Basque Arborglyphs of the Great Basin
For more than half a century, Jean and Phillip Earl of Reno used clues from old maps, letters, and books to hunt for and document “Mountain Picassos,” distinctive figures carved into aspen trees found in the high country meadows of the Great Basin. These figures, along with names, dates, and sayings, were carved by Basque sheepherders in the early to mid-20th century. The Earls evolved a unique method of preserving the carvings using canvas and artists’ wax to create rubbings, two-dimensional representations of the carvings that are works of art themselves, eventually assembling over 130 wax-on-muslin rubbings made directly from the carvings.
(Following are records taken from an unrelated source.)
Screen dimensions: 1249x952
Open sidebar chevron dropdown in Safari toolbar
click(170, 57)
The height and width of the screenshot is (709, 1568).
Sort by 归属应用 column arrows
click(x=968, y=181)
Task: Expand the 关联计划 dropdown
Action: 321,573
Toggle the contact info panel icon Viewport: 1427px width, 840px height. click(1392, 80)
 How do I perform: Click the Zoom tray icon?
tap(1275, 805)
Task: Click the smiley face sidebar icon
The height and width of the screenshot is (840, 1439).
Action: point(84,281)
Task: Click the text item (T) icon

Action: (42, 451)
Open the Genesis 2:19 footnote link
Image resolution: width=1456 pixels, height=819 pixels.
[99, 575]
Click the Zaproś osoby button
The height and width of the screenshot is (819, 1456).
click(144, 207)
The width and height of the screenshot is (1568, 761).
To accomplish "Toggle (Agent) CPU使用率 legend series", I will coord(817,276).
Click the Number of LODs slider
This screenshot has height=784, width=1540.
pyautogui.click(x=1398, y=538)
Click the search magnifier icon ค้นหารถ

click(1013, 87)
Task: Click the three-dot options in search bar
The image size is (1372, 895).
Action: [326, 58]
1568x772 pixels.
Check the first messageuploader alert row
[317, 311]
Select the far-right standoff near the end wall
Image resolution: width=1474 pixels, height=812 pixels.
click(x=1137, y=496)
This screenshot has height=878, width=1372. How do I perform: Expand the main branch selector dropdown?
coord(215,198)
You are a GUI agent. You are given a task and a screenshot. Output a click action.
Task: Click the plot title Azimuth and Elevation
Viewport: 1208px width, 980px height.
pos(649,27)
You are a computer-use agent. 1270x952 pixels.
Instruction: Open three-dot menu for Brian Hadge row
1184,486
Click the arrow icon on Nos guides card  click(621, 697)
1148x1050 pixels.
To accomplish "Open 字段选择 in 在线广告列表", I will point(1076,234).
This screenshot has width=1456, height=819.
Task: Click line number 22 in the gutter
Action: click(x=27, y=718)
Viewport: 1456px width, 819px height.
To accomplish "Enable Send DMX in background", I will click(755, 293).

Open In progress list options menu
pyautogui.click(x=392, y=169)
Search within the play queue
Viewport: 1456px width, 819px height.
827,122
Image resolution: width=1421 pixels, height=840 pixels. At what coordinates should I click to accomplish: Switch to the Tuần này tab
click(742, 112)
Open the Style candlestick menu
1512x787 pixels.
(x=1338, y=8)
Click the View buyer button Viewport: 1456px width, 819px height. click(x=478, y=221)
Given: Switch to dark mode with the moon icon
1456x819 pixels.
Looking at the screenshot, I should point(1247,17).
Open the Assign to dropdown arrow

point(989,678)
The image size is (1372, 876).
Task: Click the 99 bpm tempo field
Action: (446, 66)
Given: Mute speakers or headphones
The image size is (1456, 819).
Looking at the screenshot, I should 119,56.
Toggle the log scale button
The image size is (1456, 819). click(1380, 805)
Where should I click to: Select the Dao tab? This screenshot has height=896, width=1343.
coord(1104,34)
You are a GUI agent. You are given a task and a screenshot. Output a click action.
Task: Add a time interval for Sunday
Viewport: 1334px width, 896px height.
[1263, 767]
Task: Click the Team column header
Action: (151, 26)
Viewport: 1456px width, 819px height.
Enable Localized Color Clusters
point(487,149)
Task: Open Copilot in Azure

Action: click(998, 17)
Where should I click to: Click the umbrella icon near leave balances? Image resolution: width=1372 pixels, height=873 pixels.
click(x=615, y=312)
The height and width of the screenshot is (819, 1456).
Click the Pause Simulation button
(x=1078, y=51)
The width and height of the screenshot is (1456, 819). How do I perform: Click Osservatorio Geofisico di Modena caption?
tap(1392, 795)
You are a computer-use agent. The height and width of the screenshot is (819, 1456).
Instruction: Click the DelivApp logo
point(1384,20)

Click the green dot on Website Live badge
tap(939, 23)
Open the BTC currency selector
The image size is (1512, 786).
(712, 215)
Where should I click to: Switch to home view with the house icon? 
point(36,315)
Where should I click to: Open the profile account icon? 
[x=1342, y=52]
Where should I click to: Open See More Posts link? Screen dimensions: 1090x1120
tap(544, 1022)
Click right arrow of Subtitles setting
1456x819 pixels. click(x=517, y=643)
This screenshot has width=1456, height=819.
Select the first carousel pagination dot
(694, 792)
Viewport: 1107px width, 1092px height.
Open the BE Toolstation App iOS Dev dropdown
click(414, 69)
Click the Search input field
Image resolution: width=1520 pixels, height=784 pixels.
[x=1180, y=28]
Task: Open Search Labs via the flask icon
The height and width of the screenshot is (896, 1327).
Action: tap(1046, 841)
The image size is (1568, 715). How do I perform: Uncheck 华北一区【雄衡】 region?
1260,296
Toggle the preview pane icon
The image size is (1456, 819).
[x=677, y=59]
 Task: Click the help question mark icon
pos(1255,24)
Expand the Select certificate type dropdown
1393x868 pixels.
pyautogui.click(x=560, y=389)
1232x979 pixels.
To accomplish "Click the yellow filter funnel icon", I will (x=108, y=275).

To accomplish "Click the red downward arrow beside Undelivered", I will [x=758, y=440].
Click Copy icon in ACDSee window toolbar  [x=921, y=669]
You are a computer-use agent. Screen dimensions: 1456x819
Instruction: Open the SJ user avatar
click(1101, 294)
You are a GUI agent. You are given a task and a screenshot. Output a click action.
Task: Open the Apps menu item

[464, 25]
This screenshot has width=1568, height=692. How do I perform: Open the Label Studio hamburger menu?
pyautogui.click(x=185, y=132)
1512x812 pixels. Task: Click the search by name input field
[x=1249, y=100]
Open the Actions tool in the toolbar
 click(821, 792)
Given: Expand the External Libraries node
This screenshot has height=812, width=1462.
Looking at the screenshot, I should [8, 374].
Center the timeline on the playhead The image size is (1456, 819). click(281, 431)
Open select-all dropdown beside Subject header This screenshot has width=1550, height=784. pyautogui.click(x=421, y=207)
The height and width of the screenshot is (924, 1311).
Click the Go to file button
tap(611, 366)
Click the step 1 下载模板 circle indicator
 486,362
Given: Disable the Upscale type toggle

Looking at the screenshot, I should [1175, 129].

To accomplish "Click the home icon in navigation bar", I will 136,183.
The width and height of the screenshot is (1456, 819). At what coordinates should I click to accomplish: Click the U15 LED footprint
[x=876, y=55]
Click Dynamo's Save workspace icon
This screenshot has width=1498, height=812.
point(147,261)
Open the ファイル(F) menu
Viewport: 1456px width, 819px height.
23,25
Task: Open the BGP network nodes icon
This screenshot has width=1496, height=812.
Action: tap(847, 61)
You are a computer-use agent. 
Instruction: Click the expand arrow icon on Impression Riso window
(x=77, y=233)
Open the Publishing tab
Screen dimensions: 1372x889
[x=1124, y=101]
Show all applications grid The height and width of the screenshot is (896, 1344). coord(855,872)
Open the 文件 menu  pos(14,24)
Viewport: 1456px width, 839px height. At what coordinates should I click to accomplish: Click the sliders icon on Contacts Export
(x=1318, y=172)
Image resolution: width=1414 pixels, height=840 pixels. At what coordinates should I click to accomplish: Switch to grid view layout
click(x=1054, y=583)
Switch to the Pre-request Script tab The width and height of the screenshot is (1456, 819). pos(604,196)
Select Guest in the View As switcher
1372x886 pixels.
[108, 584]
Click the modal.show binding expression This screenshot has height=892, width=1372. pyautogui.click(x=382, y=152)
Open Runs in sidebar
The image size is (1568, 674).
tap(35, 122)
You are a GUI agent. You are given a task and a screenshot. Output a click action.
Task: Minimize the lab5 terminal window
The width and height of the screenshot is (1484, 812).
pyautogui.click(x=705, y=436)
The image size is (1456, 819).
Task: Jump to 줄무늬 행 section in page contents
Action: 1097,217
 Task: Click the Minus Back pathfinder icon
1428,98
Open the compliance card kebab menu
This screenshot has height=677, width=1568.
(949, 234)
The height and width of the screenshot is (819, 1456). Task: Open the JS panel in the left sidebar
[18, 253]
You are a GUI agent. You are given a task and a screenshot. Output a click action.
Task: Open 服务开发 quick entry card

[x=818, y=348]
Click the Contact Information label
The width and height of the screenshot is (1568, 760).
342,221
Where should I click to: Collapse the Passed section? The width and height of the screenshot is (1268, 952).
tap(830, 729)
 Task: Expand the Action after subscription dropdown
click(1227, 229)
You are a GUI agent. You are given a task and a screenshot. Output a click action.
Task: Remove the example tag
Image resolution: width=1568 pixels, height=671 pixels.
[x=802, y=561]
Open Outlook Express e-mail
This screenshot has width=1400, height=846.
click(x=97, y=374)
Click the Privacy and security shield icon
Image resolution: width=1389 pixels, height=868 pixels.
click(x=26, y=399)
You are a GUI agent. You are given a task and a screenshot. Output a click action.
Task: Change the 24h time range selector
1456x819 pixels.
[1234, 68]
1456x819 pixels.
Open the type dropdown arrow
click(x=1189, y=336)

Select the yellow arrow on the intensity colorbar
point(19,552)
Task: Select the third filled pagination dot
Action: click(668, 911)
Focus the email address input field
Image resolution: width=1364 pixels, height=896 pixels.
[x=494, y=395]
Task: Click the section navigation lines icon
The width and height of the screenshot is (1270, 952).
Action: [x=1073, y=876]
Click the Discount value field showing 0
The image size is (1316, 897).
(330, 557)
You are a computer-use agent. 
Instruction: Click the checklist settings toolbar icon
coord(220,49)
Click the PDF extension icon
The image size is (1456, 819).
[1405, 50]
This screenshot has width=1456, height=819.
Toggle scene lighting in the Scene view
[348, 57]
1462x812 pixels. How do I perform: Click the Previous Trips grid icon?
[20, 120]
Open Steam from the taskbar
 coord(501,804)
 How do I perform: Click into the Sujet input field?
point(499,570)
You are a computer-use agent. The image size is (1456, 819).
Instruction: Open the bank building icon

Mountain Picassos explores the unexpected intersection of art, culture, and nature. This exhibit comprises 26 of these rubbings–along with text panels, contextual photographs, and streaming video. It provides a rare opportunity to see some of the intimate personal images carved by Basque sheepherders in the Aspen groves of the Great Basin during the first half of the 20th century.
The exhibit was curated by Sheryln HayesZorn (Nevada Historical Society) and Patricia A. Atkinson (NAC Folklife Program), in consultation with the Center for Basque Studies at the University of Nevada, Reno, and Jean and Philip Earl and with support from Nevada Humanities and the National Endowment for the Arts.